Così partì, camminò e camminò fino a quando un corvo di passaggio non gli indicò la casa della strega più anziana del paese.
<< Sarà ben facile costringere ad aiutarmi una strega decrepita come quella >> Pensava il lupo. Entrò nella stamberga dove la vecchia stava rimescolando strane brodaglie in una pentola e subito le mostrò le zanne.
<< Strega, togli la maledizione dalla rosellina rossa o ti costerà la vita >>
La vecchia, seppur controvoglia, non vedendo altra via d’uscita se non assecondare l’animale gettò un arbusto rinsecchito nel calderone, mescolò due volte verso destra e una verso sinistra ed estrasse infine una bellissima rosa, rossa come il sangue.
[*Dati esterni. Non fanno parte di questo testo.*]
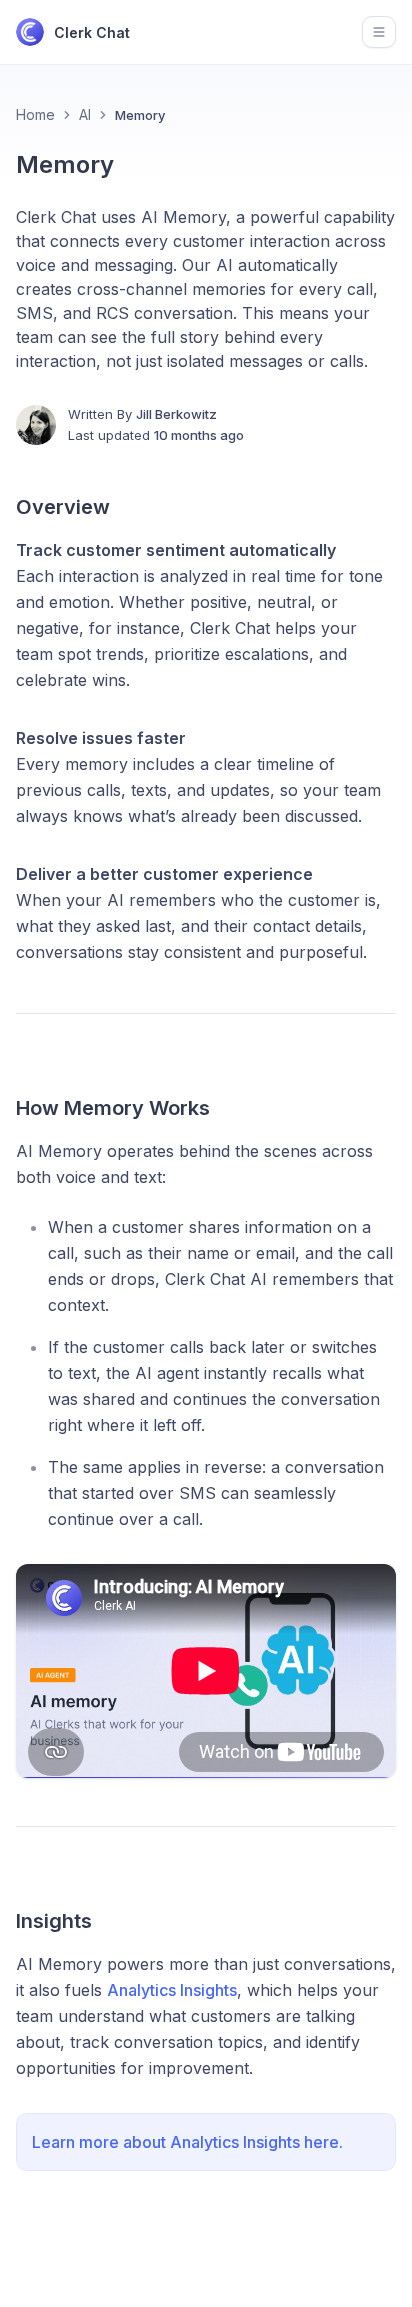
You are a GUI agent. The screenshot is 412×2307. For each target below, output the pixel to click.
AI (85, 114)
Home (35, 114)
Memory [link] (140, 115)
<< Avvicinati dunque e chiedi ciò che desideri >>
Ma il lupo ben sapeva che la rosa era stregata e per paura delle spine lunghe e velenose non le si avvicinò che di un poco.
<< Fa’ che Rosarossa torni ad essere Rosabianca >>
Ringhiò, mantenendosi a distanza.
In un attimo i petali si raggrinzirono, il rosso divenne marrone e morendo la rosa disse:
<< Scarlatta non è più
Rosarossa tutta bianca è ritornata
E poiché il bianco di rosso nulla deve avere
Tu mai la potrai toccare >>
Il lupo, che non temeva le profezie, uccise la strega (codesto lupo non era solito nemmeno tener fede alle promesse fatte per convenienza) e tornò di corsa al castello.
Lì cercò ovunque ma della rosellina rossa non c’era traccia, le rose bianche rimanevano in silenzio e lui era sempre più agitato.
Ma l’incantesimo era davvero svanito e Rosabianca era tornata la bella fanciulla che era stata prima della maledizione.
<< Ah, signor lupo, mi avete salvata alla fine! >> Lo chiamò, correndogli incontro con le lacrime agli occhi.
Ma il lupo era ormai affamato e Rosabianca non aveva più l’odore di un fiore, ma quello invitante e irresistibile della carne fresca.
In un attimo alla bestia salì il sangue alla testa e s’avventò senza riconoscerla contro la principessa, che atterrita si vide raggiungere dalle fauci spalancate del suo salvatore.
Per sua fortuna però, un principe che passava di lì a cavallo aveva assistito alla scena ed era rimasto così colpito dalla bellezza di Rosabianca che non aveva esitato un momento a correre in suo aiuto, tagliando la testa del lupo con la spada prima che questi la divorasse.
Al principio, dopo la gran paura che si era presa, Rosabianca ringraziò e baciò il principe ma poi, alla vista del corpo straziato del lupo che l’aveva tanto aiutata, cominciò a piangere; pianse tanto che le lacrime si mischiarono al sangue, imbrattando pian piano tutte le rose.
Non appena sfiorate dal sangue le spine persero all’istante il loro veleno e le rose, già tornate silenziose e belle come una volta, ora che la strega invidiosa non era più in vita, tornarono ad essere anche innocue.
La principessa ebbe ancora un gran piangere per il suo amico lupo e l’ormai defunto padre, ma passato l’inverno pianse sempre meno, fino a che un giorno si svegliò con il sorriso sulle belle labbra e furono celebrate le nozze con il principe, ormai perdutamente innamorato di lei.
Infine, ho detto che le rose del re tornarono innocue come una volta, ma proprio così non fu in verità.
Persero sì il loro veleno ma le spine rimasero, e se provi a coglierle fai attenzione: fa assai male la puntura.